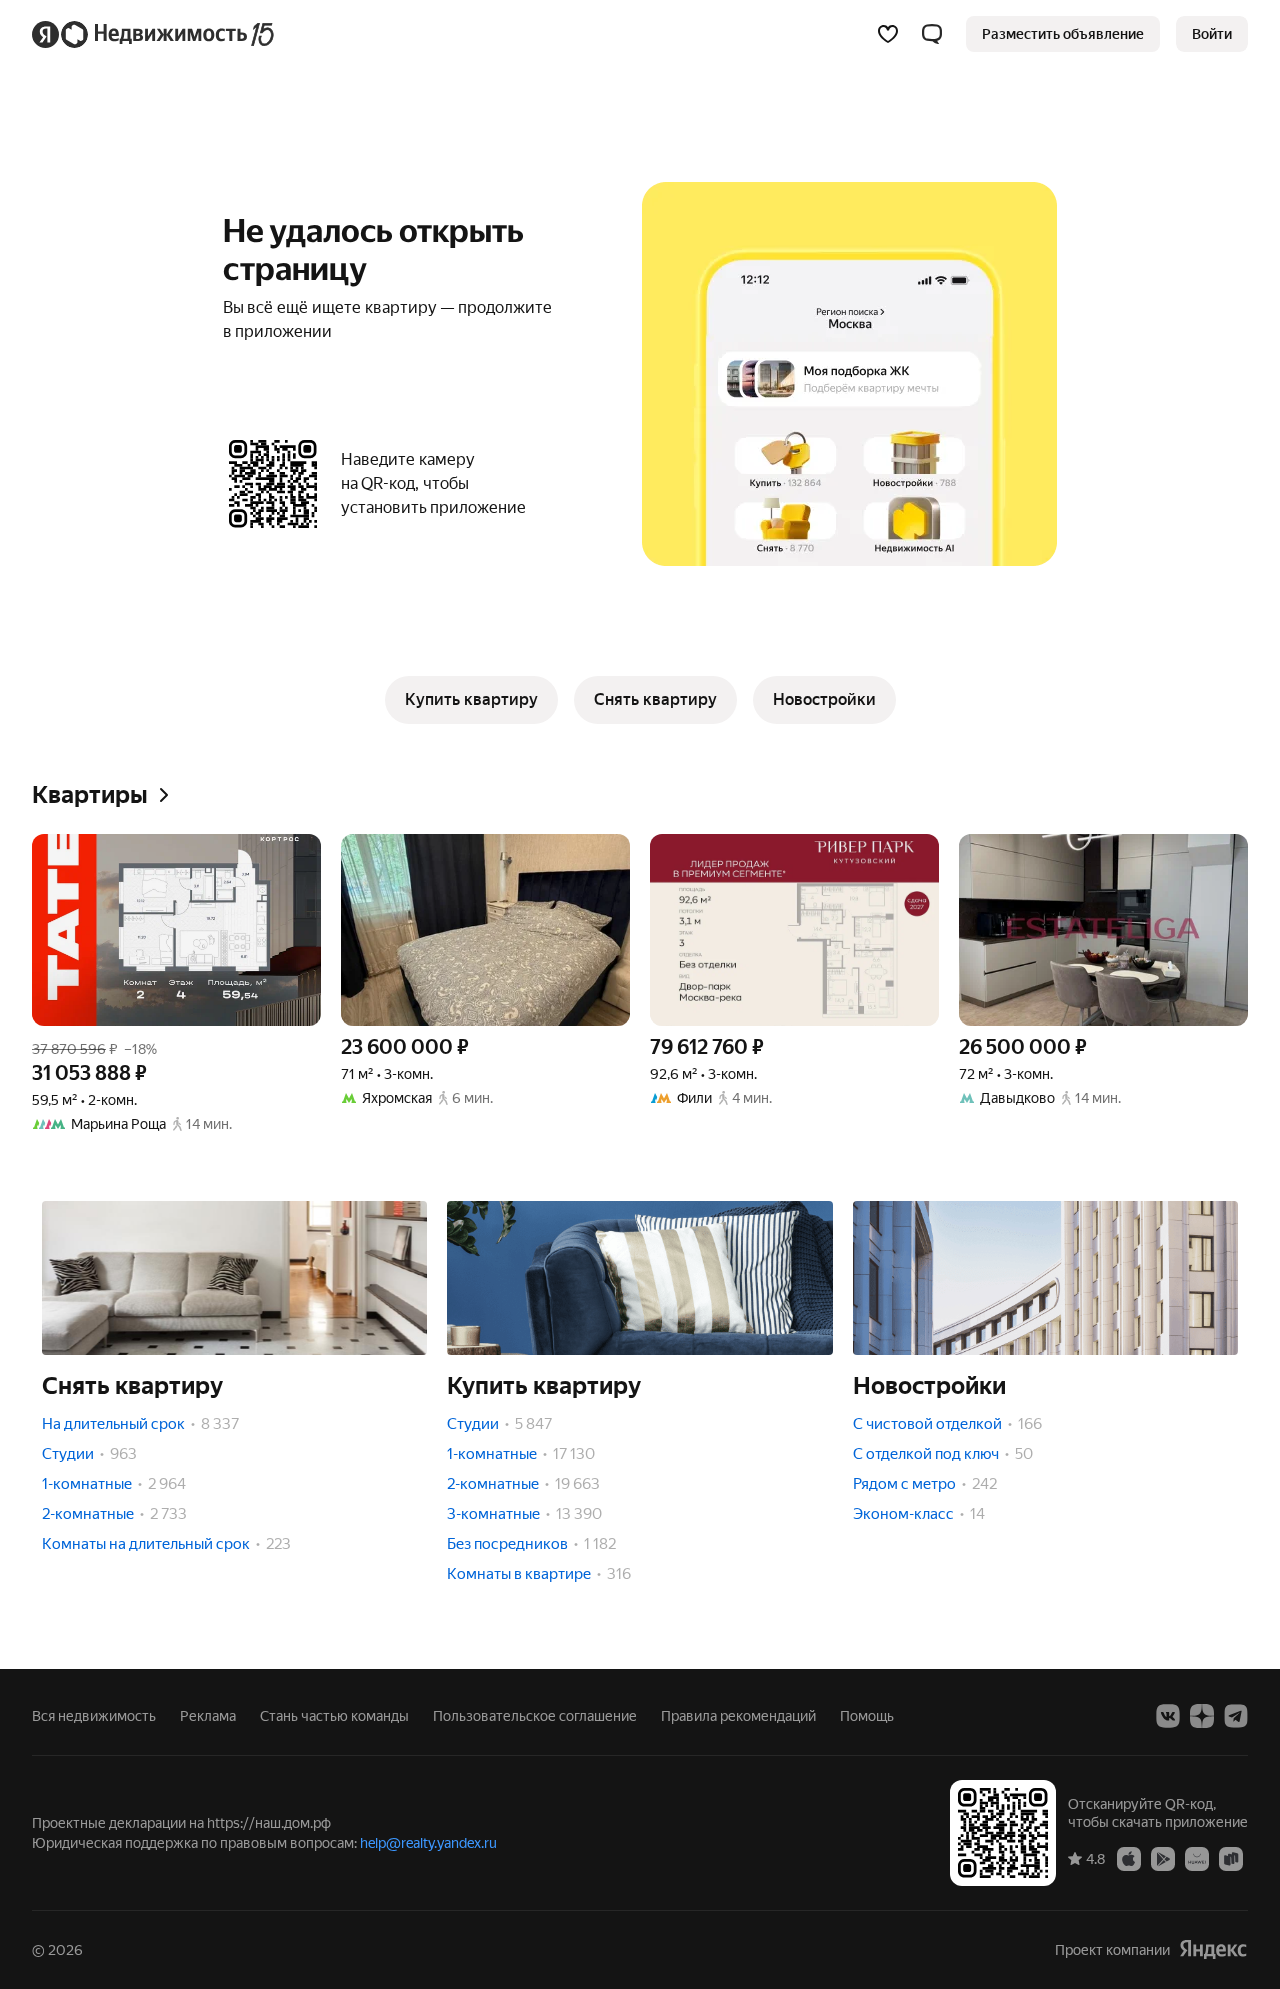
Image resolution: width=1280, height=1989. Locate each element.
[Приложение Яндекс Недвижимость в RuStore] (1231, 1858)
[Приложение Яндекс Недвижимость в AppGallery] (1197, 1858)
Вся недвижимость (94, 1716)
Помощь (867, 1716)
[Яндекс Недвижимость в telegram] (1236, 1716)
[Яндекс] (1213, 1949)
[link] (1212, 34)
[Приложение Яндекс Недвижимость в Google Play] (1163, 1858)
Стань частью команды (334, 1716)
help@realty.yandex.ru (428, 1843)
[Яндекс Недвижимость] (154, 34)
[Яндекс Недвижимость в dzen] (1202, 1716)
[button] (932, 34)
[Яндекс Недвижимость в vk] (1168, 1716)
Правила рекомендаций (738, 1716)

Required work> Your answer must be the lines from the one containing "Помощь (867, 1716)" through the last line of the entries, copied exactly, with no other lines.

Written solution>
Помощь (867, 1716)
[Яндекс Недвижимость в telegram] (1236, 1716)
[Яндекс] (1213, 1949)
[link] (1212, 34)
[Приложение Яндекс Недвижимость в Google Play] (1163, 1858)
Стань частью команды (334, 1716)
help@realty.yandex.ru (428, 1843)
[Яндекс Недвижимость] (154, 34)
[Яндекс Недвижимость в dzen] (1202, 1716)
[button] (932, 34)
[Яндекс Недвижимость в vk] (1168, 1716)
Правила рекомендаций (738, 1716)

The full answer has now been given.